Introduced with the NVIDIA V100 GPU, Tensor Cores have seen continuous enhancements with each subsequent NVIDIA GPU generation.
The latest iteration in the H100, the fourth-generation Tensor Core architecture (NVIDIA Hopperâ„¢ architecture), brings notable advancements:
- Enhanced Matrix Math Throughput: Each SM in the H100 offers double the dense and sparse matrix math throughput compared to the A100, maintaining the same clock speed. This improvement is even more pronounced when factoring in the H100's higher GPU Boost clock relative to the A100.
- Diverse Data Type Support: The Tensor Cores support a wide range of data types for MMA operations, including FP8, FP16, BF16, TF32, FP64, and INT8. This versatility allows for broader application across various computational tasks.
- Efficient Data Management: The redesigned Tensor Cores in the H100 feature improved data management capabilities. They are more power-efficient in delivering operands, achieving up to a 30% reduction in operand delivery power.
NVIDIA H100 vs NVIDIA A100 Performance Comparison
The NVIDIA H100 with InfiniBand interconnect significantly outperforms its predecessor, delivering up to 30 times the performance of the A100. For computing workloads that demand model parallelism across multiple GPU-accelerated nodes, the NVLink Switch System interconnect is particularly effective. These workloads see an additional performance leap with the H100, in some cases tripling the performance yet again over the H100 with InfiniBand.
A comparative analysis using from 8 to 256 H100 GPUs demonstrates the H100's capacity for enabling next-generation AI and HPC breakthroughs. Preliminary performance numbers, based on current expectations and subject to change in shipping products, reveal significant advancements in a variety of applications.
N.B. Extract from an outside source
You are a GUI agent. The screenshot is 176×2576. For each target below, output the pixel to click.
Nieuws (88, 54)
For instance, in climate modeling, genomics, 3D-FFT, and various large-scale AI models, the H100 shows a substantial increase in processing speed and efficiency compared to clusters equipped with A100 GPUs.
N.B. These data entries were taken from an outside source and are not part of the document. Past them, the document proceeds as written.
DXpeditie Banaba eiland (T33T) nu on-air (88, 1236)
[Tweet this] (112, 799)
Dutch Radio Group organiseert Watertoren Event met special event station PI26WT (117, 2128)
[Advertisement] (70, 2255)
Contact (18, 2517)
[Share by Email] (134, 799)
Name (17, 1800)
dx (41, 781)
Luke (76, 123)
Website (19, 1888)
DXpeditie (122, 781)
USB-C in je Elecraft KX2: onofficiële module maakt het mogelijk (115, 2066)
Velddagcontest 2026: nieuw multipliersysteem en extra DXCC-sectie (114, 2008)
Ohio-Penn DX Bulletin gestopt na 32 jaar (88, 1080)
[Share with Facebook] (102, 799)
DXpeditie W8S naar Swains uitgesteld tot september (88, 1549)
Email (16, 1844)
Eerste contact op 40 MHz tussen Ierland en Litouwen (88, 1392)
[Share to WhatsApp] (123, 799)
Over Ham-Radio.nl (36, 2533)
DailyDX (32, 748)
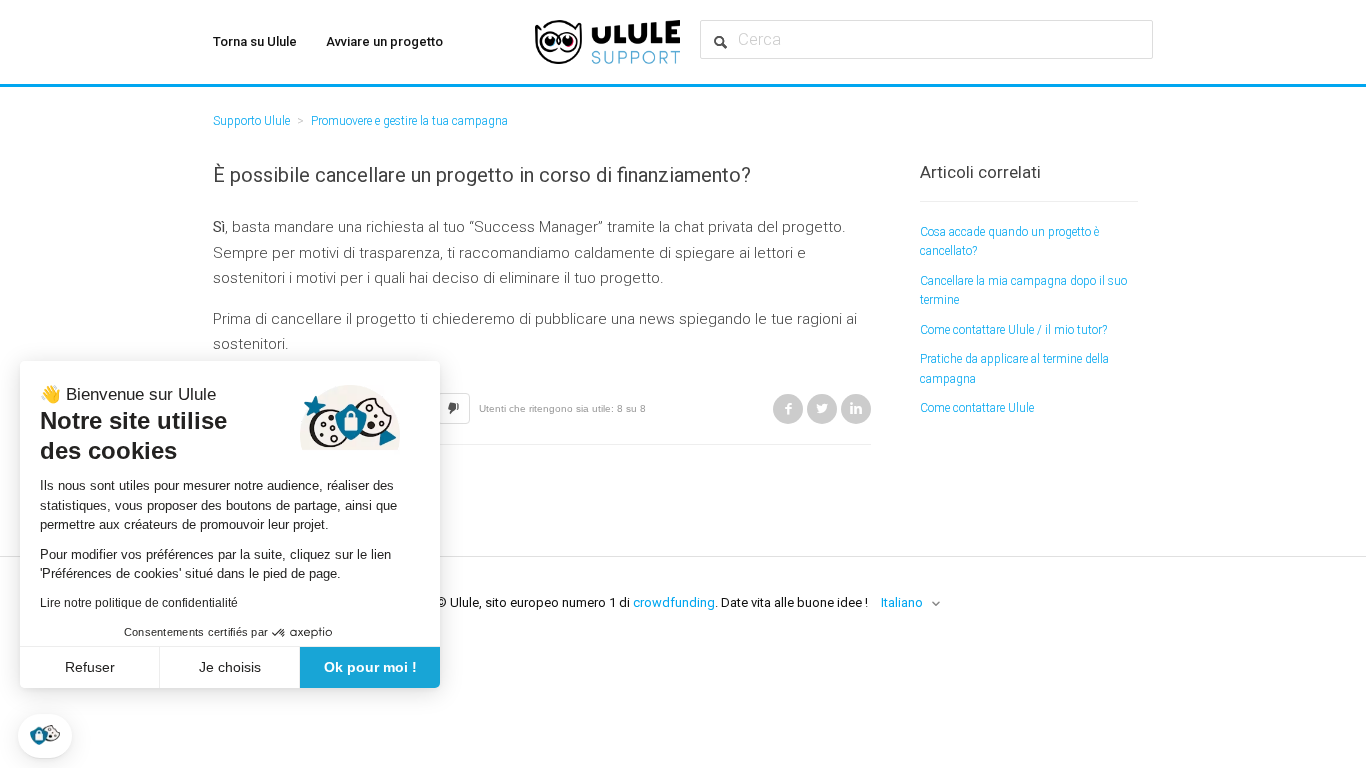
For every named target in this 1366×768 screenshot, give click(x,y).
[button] (45, 736)
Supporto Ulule (251, 121)
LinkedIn (856, 409)
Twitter (822, 409)
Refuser (90, 667)
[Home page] (607, 42)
In specific terms, the H100 cluster, leveraging the NDR IB network with NVLink Switch System where indicated, achieves notable performance gains in tasks such as large model training and complex data analysis. This demonstrates the H100's ability to handle more demanding AI and HPC tasks with greater speed and efficiency.
NVIDIA H100 and NVIDIA A100 Specs Comparison
Specification | NVIDIA A100 | NVIDIA H100 |
---|---|---|
Architecture | Ampere | Hopper |
Transistors | 54.2 billion | 80 billion |
GPU Memory | Up to 80 GB HBM2e | Up to 80 GB HBM3 |
Memory Bandwidth | Up to 2 TB/s | Up to 3 TB/s |
FP32 Performance | 19.5 TFLOPs | 67 TFLOP |
FP64 Performance | 9.7 TFLOPs | 34 TFLOP |
Tensor Performance | 312 TFLOPs | Up to 1,000 TFLOPs (est.) |
Multi-Instance GPU (MIG) | Up to 7 MIGs | Up to 7 MIGs |
Interconnect | NVIDIA NVLink/NVSwitch | NVIDIA NVLink/NVSwitch |
Form Factor | SXM4, PCIe 4.0 | SXM5, PCIe 5.0 |
TDP | 400 Watts | 700 Watts (est.) |
Advancing Data Center Performance with NVIDIA's Next-Generation GPUs
As the technological landscape continually advances, it's important to stay ahead with the most efficient and powerful tools available. The NVIDIA A100, a staple in high-performance computing, has reached its end-of-life (EOL) stage, making it crucial for users to consider upgrading to newer, more capable models. NVIDIA's H100, with its superior performance metrics, stands as the logical next step for those seeking to enhance their computational capabilities. Additionally, with the impending release of the H200, prospects for further advancements in processing power and efficiency are on the horizon. AMAX excels in integrating these cutting-edge technologies into data center solutions, ensuring your infrastructure remains at the forefront of innovation.